___ Document segment ___
How Johnny Depp became the world's most desireable man

'Idiot," Johnny Depp likes to joke, is the German translation of his surname. The swooned-over film actor, who picked up his first Golden Globe for his all-singing portrayal of Sweeney Todd, has, over a 24-year career, gained a reputation for playing the outsiders, rejects and oddballs - the idiots. Big-bucks, twinkly-eyed romantic leads have never held any allure.

Instead, Depp has transmogrified into pallid Edward Scissorhands, kohl-eyed pirate Captain Jack Sparrow and Cry-Baby Walker, the delinquent of John Waters' 1990 Cry-Baby. He has cross-dressed in Before Night Falls and Ed Wood, shaving his legs for the latter.

"I always thought it'd be interesting to see them all in the same room together," Depp says of his characters.

Tim Burton, who's directed Depp six times, describes him as a risk-taker. "He could've gone and made millions as this great-looking lead guy. But no." Depp turned down leads in Speed and Interview With A Vampire, but he's not in penury: he picked up $20-million for each his Pirates Of The Caribbean films, and smaller movies reputedly start at $8-million.

With the straggly beard, skull rings, nerd specs, fedora, leather jackets or Rat Pack suits, Depp doesn't have the clean-cut appeal of a Pitt or a Cruise. His is "a delicate beauty that's startling, perhaps more so for being intermittent ... with a tilt of the head, impossibly handsome," according to Franz Lidz in the New York Times.
___ Data excerpt ___
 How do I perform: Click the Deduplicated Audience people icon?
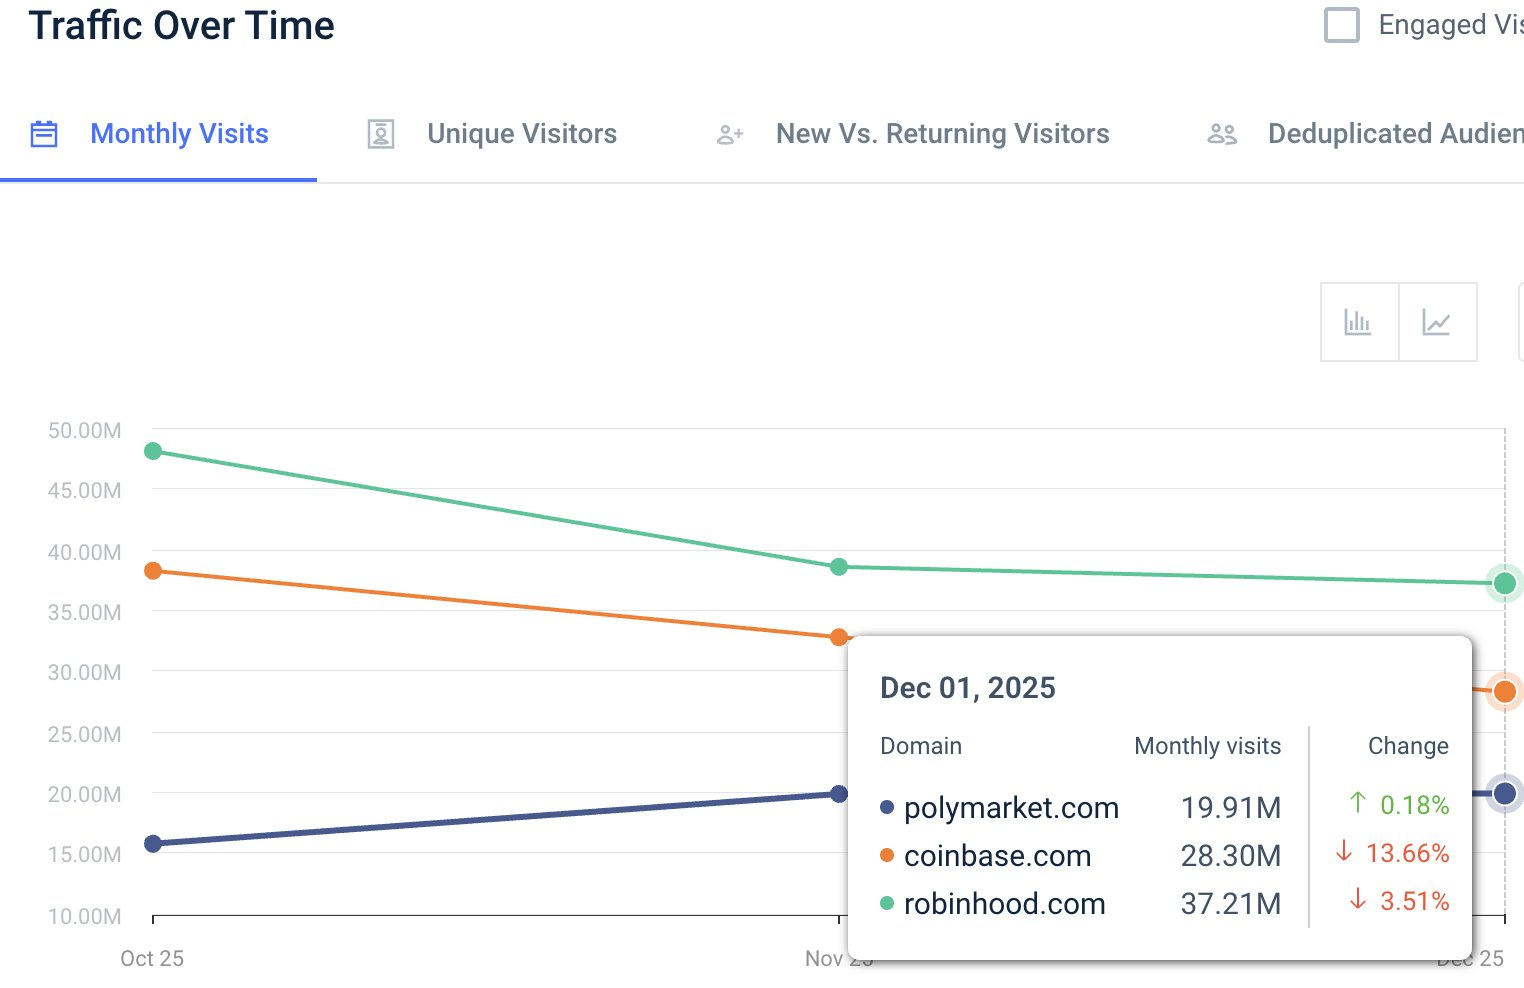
___
Prompt A: In the Johnny Depp profile, how much was Depp paid for each of his Pirates Of The Caribbean films?
Prompt B: Continue the Johnny Depp profile from the end of its last sentence.

Answer area A: $20-million for each film.

Answer area B:
On celluloid, Depp does not exude menace or muscularity, but rather a lightness and naturalness. "Johnny doesn't rely on tricks, his acting is about ease and intuition," says Lasse Hallström, who directed him in Chocolat and What's Eating Gilbert Grape?

After the success of the Pirates films, Depp is now a blue-chip Hollywood name with indie appeal. He doesn't play the La-La land games and claims not to have seen the final version of many of his films: "Once my job is done, it's none of my business. I walk away."

In 1983, Depp escaped to LA and joined the Loft Studio school to take acting lessons, but dropped out to concentrate on his band, The Kids. The Kids were successful enough to support the Talking Heads and the B-52s, but Depp was still forced to find sales work. "We sold ink pens. I'd met Nicolas Cage who was, like, a friend of a couple of friends. And he told me one day, 'You should try acting or whatever'."

Depp went to see Cage's agent and, in 1984, landed his first significant role, in Wes Craven's Nightmare On Elm Street, playing a boy who was swallowed by a bed, and he made $1 200 a week . That was followed, in 1986, by a role as a Vietnamese-speaking private in Platoon. But TV gave Depp his big break, as an undercover cop at a high school in 21 Jump Street.

The teen idol image was all but forgotten after his first movie with Burton, Edward Scissorhands. But, even as Depp chalked up critically acclaimed roles in Gilbert Grape and Benny & Joon, he took more drugs. "It was anything I could stuff into my system to medicate, self-medicate, or numb myself," he admits.

The role of Ed Wood, another Burton project, was for Depp "the rocket ship that took me away from that horrible black bleak time". So convincing was his female impersonation, Depp was reportedly considered as the first transvestite cover girl of US Vogue.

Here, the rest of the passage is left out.